A few years ago I was visiting an old friend when he said he needed to have a heart-to-heart talk with me. He sat me down and told me that there must be a flaw in my criticisms of our society, because my conclusions had brought me nothing but loneliness and unhappiness, and my life had become a miserable failure.
I try to avoid knee-jerk reactions and remain open to my friends’ feedback, so instead of responding directly, I continued to reflect on what he’d said. None of my other friends had said anything like this – most of us had lively discussions, learning from each other and agreeing on many points. I eventually concluded that my friend’s “heart-to-heart” said more about him than about me.
But there was a belief nested within his message that seems widely held and is worth examining: that true wisdom, true enlightenment, bring serenity. And the converse, that the lonely, unhappy person has failed to find the wisdom that would enable him or her to be content.
Beyond this, there’s the unspoken assumption that individual happiness is the goal of life, and the acquisition of wisdom is just the means to that end.
All of these fundamental beliefs can be traced back to Aristotle, the ancient Greek philosopher I studied in my freshman year of college.
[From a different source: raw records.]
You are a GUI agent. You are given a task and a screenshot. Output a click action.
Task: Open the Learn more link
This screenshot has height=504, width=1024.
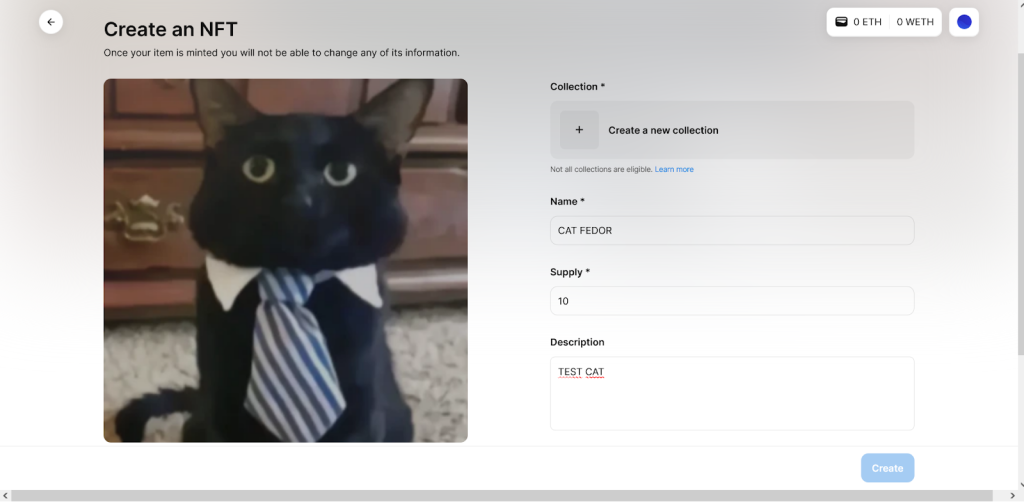pyautogui.click(x=674, y=170)
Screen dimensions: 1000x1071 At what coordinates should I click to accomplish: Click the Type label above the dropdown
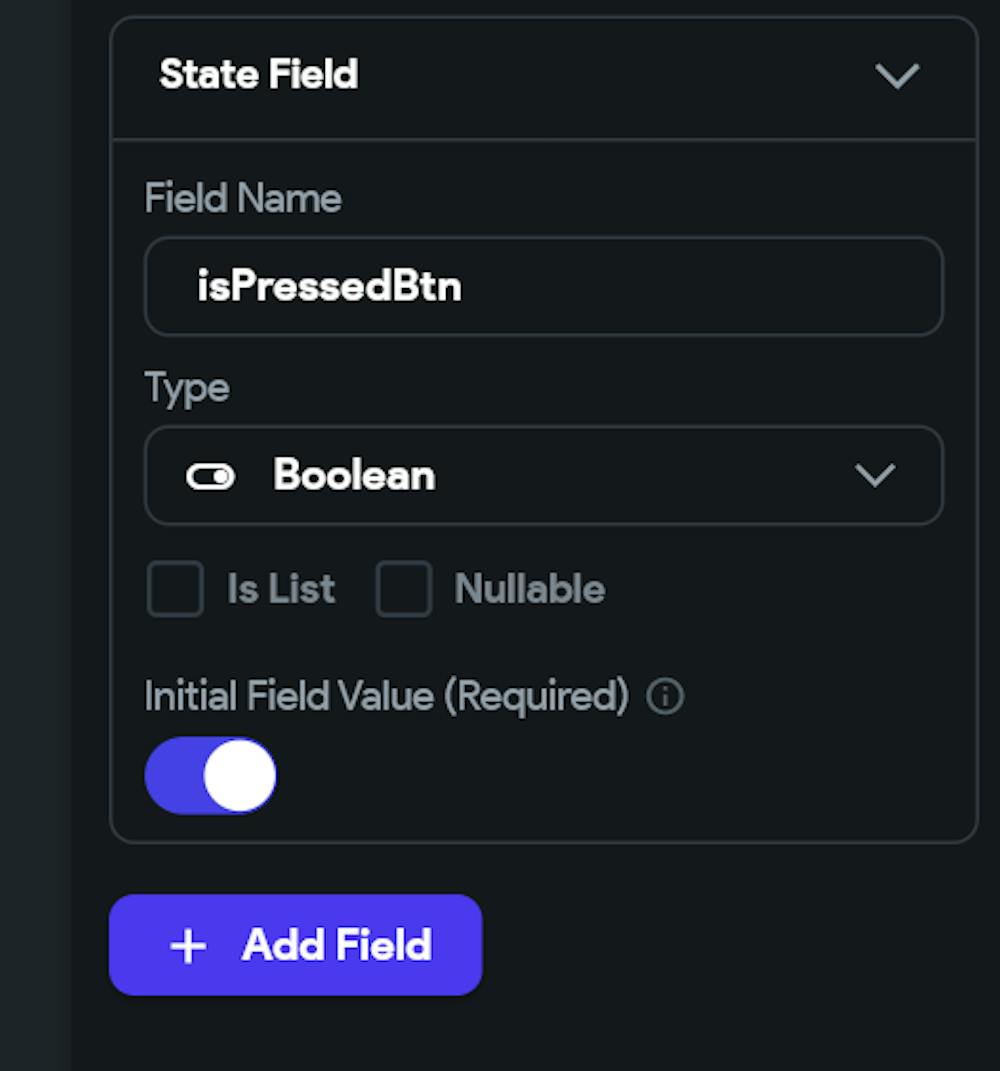click(187, 387)
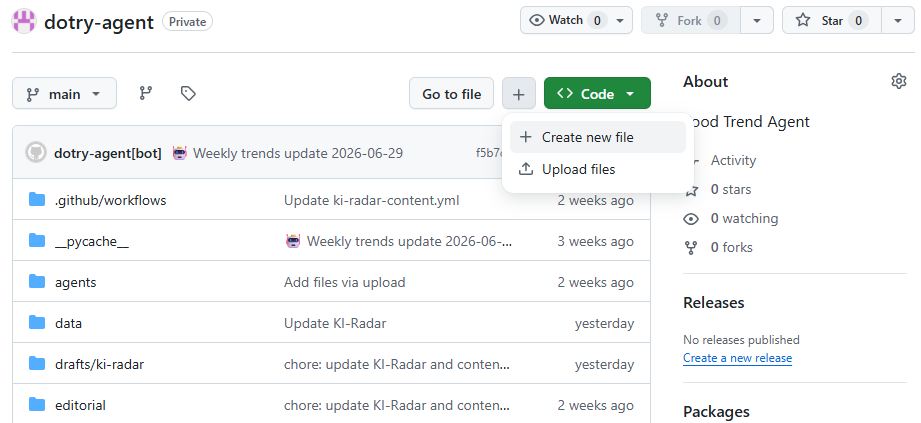Open the green Code dropdown
Viewport: 921px width, 423px height.
[x=597, y=93]
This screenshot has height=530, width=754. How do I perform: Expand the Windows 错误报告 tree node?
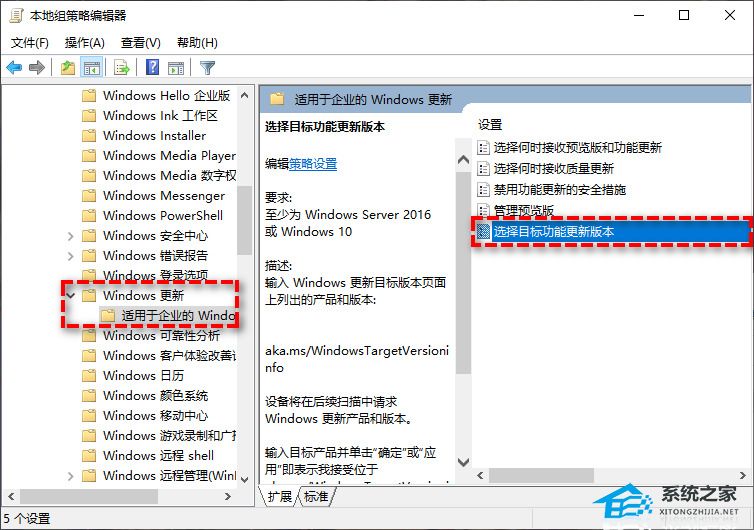pos(71,256)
Some people now replace “happiness” with “well-being,” but in our individualistic society, the emphasis is always on the individual.
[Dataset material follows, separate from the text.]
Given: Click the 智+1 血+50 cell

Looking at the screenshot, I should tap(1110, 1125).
There are actually people who live such cloistered lives that they believe true enlightenment can protect us from suffering. As if the desperately poor, the sufferer of chronic pain, the tortured prisoner, the victim of rape or other violence, can be happy and serene in the moment if they’ve achieved true wisdom.
I thought of all this as I contemplated James’s final years. We have no way of knowing how he experienced them, but what impact did his withdrawal have on his friends and neighbors?
I remember dilapidated, “haunted” houses from my childhood, old widows and widowers who were recluses, and eccentric outsiders and outcasts who came and went in the background. People who would now be considered dysfunctional or mentally ill in one way or another. Was it that they’d turned their backs on the community, or that the community had let them down in some way?
In any event, we could say these dysfunctional recluses were setting a negative example. Don’t let yourself end up like them, lonely and miserable! But there would be a lingering curiosity, especially as we all age and develop more and more doubts about our own paths through the rat race. Withdrawing from the world could have its attractions. I have a reclusive older neighbor who admits he’s happy by himself – not miserably lonely as you might expect.
Peaceful societies like the Amish and the Ifaluk place their emphasis on the well-being of the community rather than the individual. If the community is not thriving, how can an individual member be happy? If the individual’s environment is full of dysfunction and suffering, how can wisdom bring him or her happiness? Many of my urban friends move daily through streets reeking of piss and teeming with diseased homeless people, breathing polluted air, their ears assaulted by mechanical noise. Can they tune all of this out by meditating? Should they?
Following James’s example, I eventually decided that happiness should not be my primary goal. As an artist, I need to see things as they are, no matter how ugly or frightening. I want to understand what’s happening, no matter how discouraging. What I see and understand will not make me happy. Enlightenment will not bring serenity, and if you keep saying things that make people uncomfortable, you may end up alone. So be it.